▶ _Your assignment_
Retype, without pictures, the line holding "This screenshot has width=1568, height=763." and each line below it through the final line.

BEGIN Information given

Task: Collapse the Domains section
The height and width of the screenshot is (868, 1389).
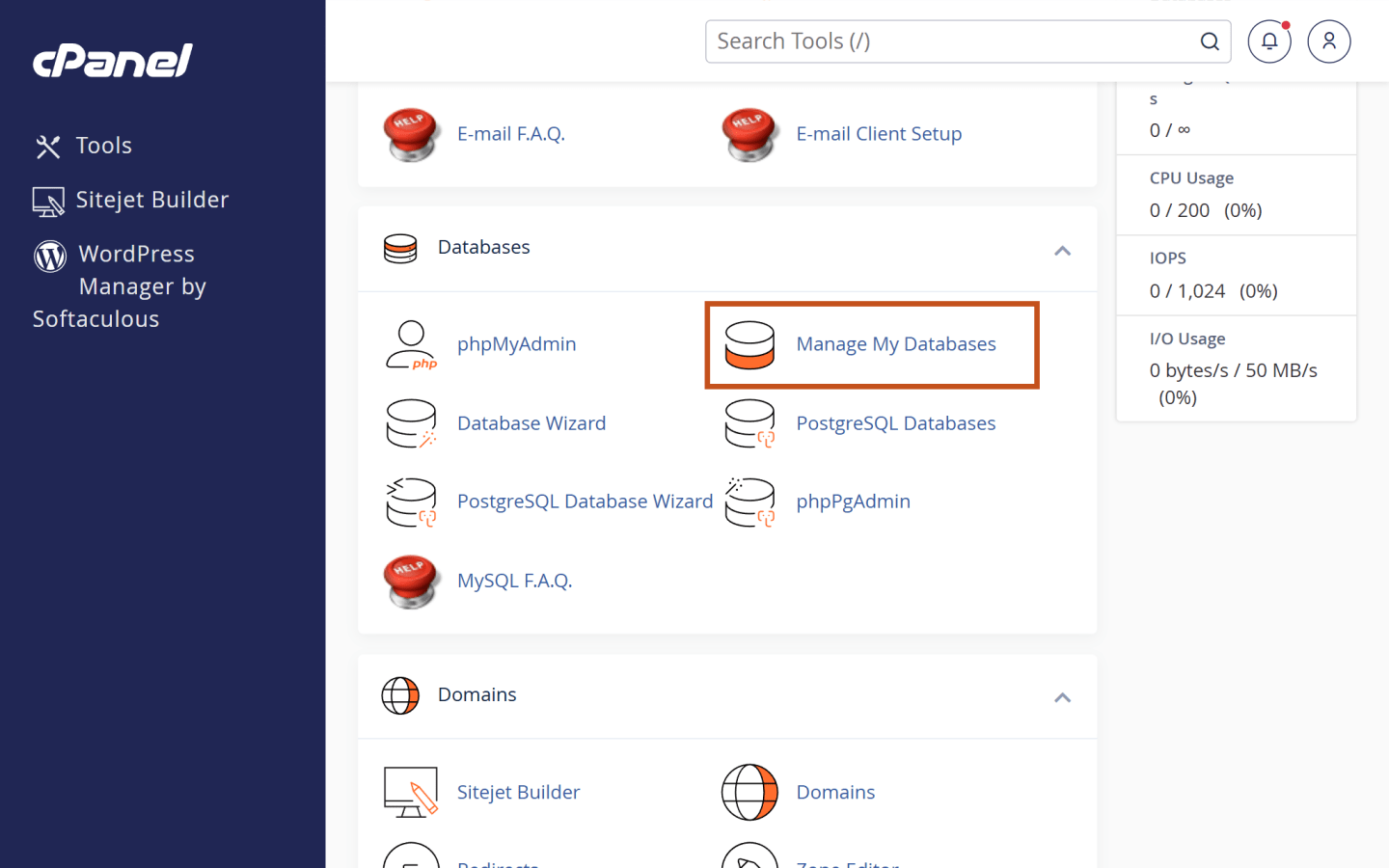Action: point(1062,697)
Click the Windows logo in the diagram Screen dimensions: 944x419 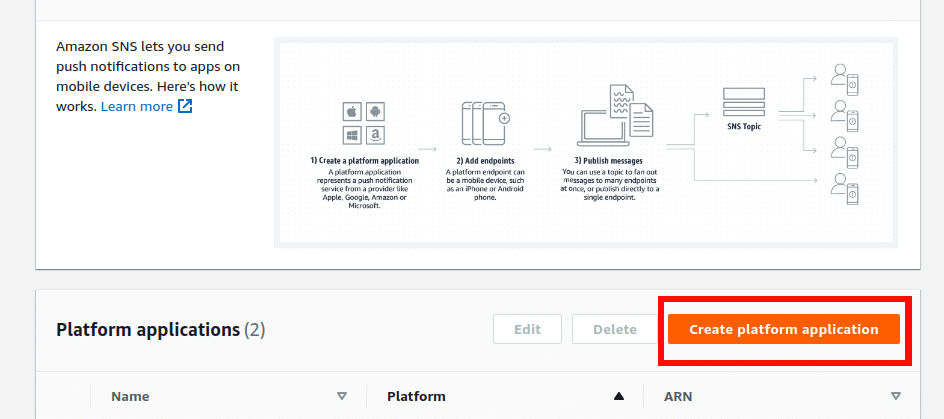351,134
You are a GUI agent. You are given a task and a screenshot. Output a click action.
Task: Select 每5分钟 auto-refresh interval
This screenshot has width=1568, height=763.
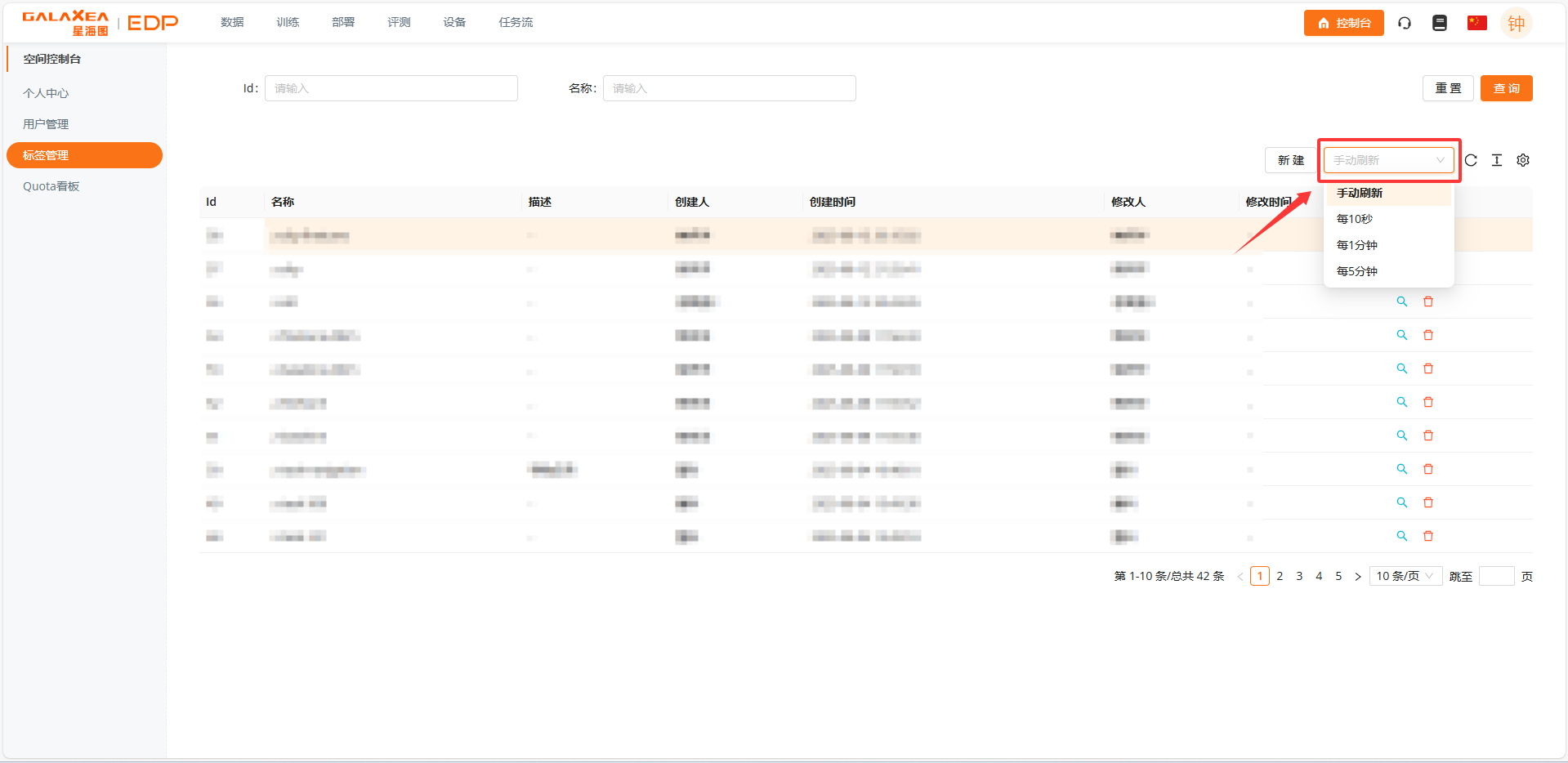tap(1357, 271)
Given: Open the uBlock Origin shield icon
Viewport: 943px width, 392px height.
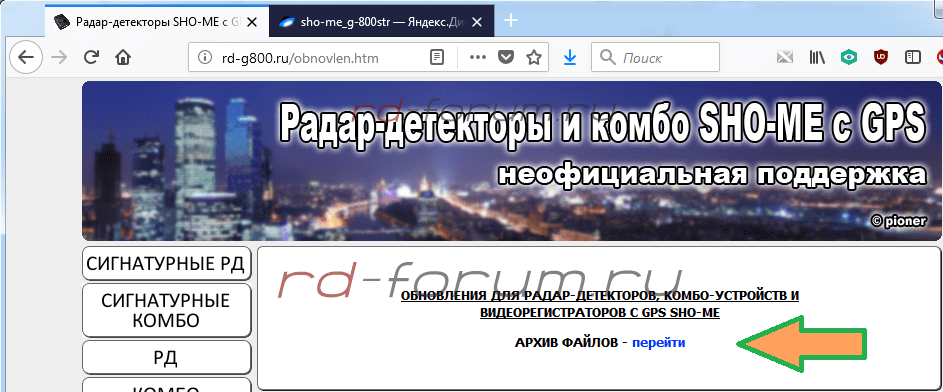Looking at the screenshot, I should pos(881,58).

END Information given

▶ _Response area_
This screenshot has width=1568, height=763.
tap(1357, 271)
Given: Open the uBlock Origin shield icon
Viewport: 943px width, 392px height.
Looking at the screenshot, I should pos(881,58).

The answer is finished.